If you’re a nerd, you’re going to think this is awesome but if you’re not, you’re going to think, what the hell? There’s a YouTube channel UpUpDownDown, which is WWE star Xavier Woods’ game channel. They asked me to be their season three Dungeon Master for their Dungeons & Dragons game. I wrote them a custom game and I really fell in love with being a game master, so I started writing my own kind of custom one for the last year and a half where I’ve written out every single element. My maps are getting built right now by this wonderful mapmaker that I met on social media. She’s from England and she’s making me these beautiful maps and I have a bunch of other cool surprises in there. It’s something I’ve been putting my heart, soul and money into for the last year and a half. I’m looking forward to putting it out there and letting people see it for free.
I just learned that you are a big wrestling fan and you have a new wrestling podcast, Wrestling With Freddie, that just launched. Who are your dream guests?
The cool thing is everyone has said yes so far. I have the Bella Twins coming on, and they really helped build the foundation that women’s wrestling exists on today. When I worked there, women were getting five minutes to do a match and two minutes of that was an entrance.

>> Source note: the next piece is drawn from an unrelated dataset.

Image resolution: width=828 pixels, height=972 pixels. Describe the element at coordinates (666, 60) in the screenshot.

Then the Bella Twins went from the reality show Total Divas to their own show, The Bella Twins, and I think [WWE CEO Vince McMahon] saw the ratings of their show and realized how well they were doing, so he upped the matches from five minutes to nine minutes and later to matches with a commercial break. From that, it went to matches in the final hour to now they are doing 60-minute headlining matches at WrestleMania with Becky Lynch, Charlotte Flair and all these other wrestlers who can now showcase athletic ability and acting skills. Not all of that has to do with the Bellas, but they were instrumental in helping to build that success. They were dream guests of mine, and they’re doing the show next week.

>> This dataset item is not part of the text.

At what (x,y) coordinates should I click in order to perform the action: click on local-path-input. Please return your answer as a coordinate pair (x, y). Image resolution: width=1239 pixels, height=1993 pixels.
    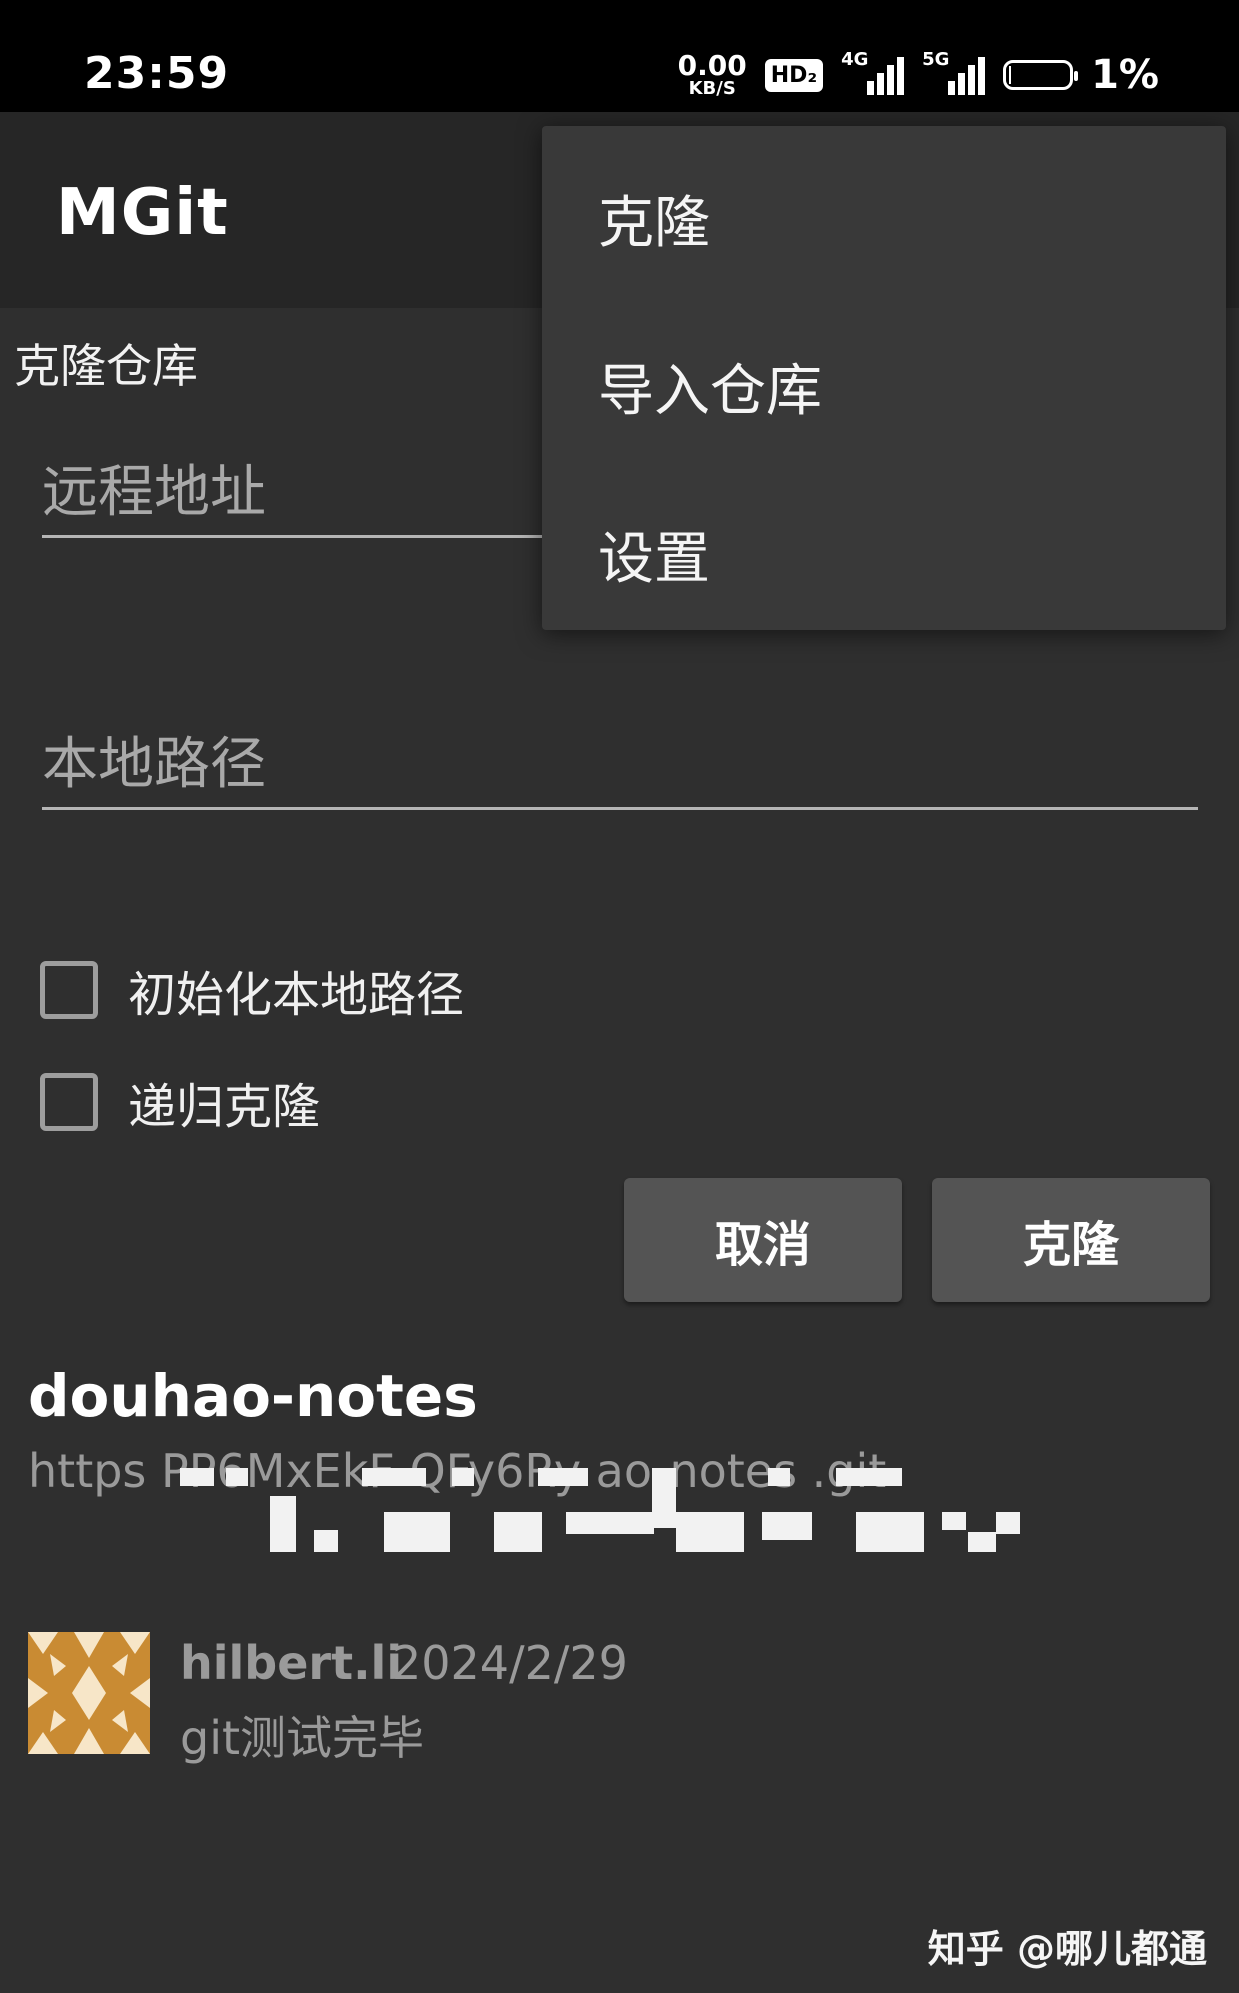
    Looking at the image, I should click on (620, 770).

Back to acting. You had a role opposite Soleil Moon Frye on the Punky Brewster reboot on Peacock, which didn’t get picked up for a second season. How hard was that cancellation on you?
I’ve been in the business a long time, man, and I’ve been on a show that’s been canceled. Anytime a show gets canceled it hits you. Working on [Punky] was me putting my foot back in the door, and I was the fifth lead. I was able to be home in time to cook dinner, not just eat dinner but cook dinner with my family because it was a sitcom. I loved the kids and everyone I worked with. But this one didn’t hit me as hard as it did when I was in my 30s. The longer you’re in the business, the stronger your understanding of it is. Like I said, I prefer insults, so it’s more motivating for me now rather than depressing because I like to prove people wrong.
You mentioned wanting to show your daughter what you could do. Would you be interested in showing her what you and your wife could do together on-screen again? I know you had that Cascade commercial that got millions of views, but do you ever talk about doing something in TV or film together again?
No. We don’t have any interest in doing that. The odds are the movie we would do together would be a romantic comedy, and it wouldn’t be very exciting for us to pretend to struggle to be together for 96 minutes when we go home together every night. You know what I mean? Acting, for me, is much more about doing something that I want to do than it is doing something that everyone else wants. I’m an only child, man. My mom didn’t raise me to please everyone. She raised me the opposite. She’s like, “Look, somebody’s always going to get mad at you, so do what you love and don’t apologize for it.” It’s not something Sarah and I have ever really thought strongly about or it would’ve happened. There’ve been plenty of opportunities, but it is just not something we’re interested in unless it’s something funny and silly and small like a cameo or the Cascade thing, which was really funny. We’re not looking to be the next Meg Ryan and Tom Hanks, that wouldn’t be exciting for us.
Interview edited for length and clarity.